**ABOUT THIS TASK:** Give back, unchanged, the line containing "Close the HMI_1 editor tab" and every line after it up to the end of the listing.

**INPUT RECORDS:**
◆ ◆ ◆ ◆

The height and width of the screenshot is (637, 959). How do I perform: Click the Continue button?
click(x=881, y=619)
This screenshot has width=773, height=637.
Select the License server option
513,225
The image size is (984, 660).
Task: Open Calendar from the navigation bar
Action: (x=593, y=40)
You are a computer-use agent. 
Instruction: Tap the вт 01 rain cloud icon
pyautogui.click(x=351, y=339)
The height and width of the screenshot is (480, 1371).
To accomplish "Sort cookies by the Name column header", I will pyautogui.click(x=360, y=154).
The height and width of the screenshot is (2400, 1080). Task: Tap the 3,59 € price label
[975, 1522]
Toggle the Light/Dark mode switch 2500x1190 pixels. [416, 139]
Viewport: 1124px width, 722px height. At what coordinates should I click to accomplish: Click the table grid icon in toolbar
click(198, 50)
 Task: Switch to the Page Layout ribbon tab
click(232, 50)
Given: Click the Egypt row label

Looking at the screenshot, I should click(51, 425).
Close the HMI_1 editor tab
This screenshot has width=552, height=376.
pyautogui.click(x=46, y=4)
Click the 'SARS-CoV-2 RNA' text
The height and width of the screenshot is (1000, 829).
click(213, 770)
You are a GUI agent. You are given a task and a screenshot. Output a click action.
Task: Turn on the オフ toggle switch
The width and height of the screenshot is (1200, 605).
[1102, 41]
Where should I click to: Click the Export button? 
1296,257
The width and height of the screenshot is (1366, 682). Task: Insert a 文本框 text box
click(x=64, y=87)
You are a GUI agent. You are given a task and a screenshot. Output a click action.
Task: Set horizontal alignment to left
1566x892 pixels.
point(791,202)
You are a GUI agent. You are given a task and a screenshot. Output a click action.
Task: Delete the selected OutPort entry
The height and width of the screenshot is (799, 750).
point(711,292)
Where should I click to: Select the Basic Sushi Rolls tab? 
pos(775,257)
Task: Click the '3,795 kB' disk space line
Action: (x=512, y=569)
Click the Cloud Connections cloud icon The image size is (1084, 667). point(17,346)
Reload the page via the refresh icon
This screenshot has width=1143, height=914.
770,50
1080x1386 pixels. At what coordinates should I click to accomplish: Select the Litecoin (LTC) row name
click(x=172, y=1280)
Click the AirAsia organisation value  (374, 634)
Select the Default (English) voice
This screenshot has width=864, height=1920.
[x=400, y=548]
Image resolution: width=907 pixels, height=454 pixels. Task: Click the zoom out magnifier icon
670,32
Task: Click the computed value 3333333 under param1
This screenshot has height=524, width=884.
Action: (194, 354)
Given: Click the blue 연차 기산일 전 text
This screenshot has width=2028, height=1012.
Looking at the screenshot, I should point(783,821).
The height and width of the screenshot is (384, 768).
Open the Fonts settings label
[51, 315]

◆ ◆ ◆ ◆

**RESPONSE:**
Close the HMI_1 editor tab
This screenshot has width=552, height=376.
pyautogui.click(x=46, y=4)
Click the 'SARS-CoV-2 RNA' text
The height and width of the screenshot is (1000, 829).
click(213, 770)
You are a GUI agent. You are given a task and a screenshot. Output a click action.
Task: Turn on the オフ toggle switch
The width and height of the screenshot is (1200, 605).
[1102, 41]
Where should I click to: Click the Export button? 
1296,257
The width and height of the screenshot is (1366, 682). Task: Insert a 文本框 text box
click(x=64, y=87)
You are a GUI agent. You are given a task and a screenshot. Output a click action.
Task: Set horizontal alignment to left
1566x892 pixels.
point(791,202)
You are a GUI agent. You are given a task and a screenshot. Output a click action.
Task: Delete the selected OutPort entry
The height and width of the screenshot is (799, 750).
point(711,292)
Where should I click to: Select the Basic Sushi Rolls tab? 
pos(775,257)
Task: Click the '3,795 kB' disk space line
Action: (x=512, y=569)
Click the Cloud Connections cloud icon The image size is (1084, 667). point(17,346)
Reload the page via the refresh icon
This screenshot has width=1143, height=914.
770,50
1080x1386 pixels. At what coordinates should I click to accomplish: Select the Litecoin (LTC) row name
click(x=172, y=1280)
Click the AirAsia organisation value  (374, 634)
Select the Default (English) voice
This screenshot has width=864, height=1920.
[x=400, y=548]
Image resolution: width=907 pixels, height=454 pixels. Task: Click the zoom out magnifier icon
670,32
Task: Click the computed value 3333333 under param1
This screenshot has height=524, width=884.
Action: (194, 354)
Given: Click the blue 연차 기산일 전 text
This screenshot has width=2028, height=1012.
Looking at the screenshot, I should point(783,821).
The height and width of the screenshot is (384, 768).
Open the Fonts settings label
[51, 315]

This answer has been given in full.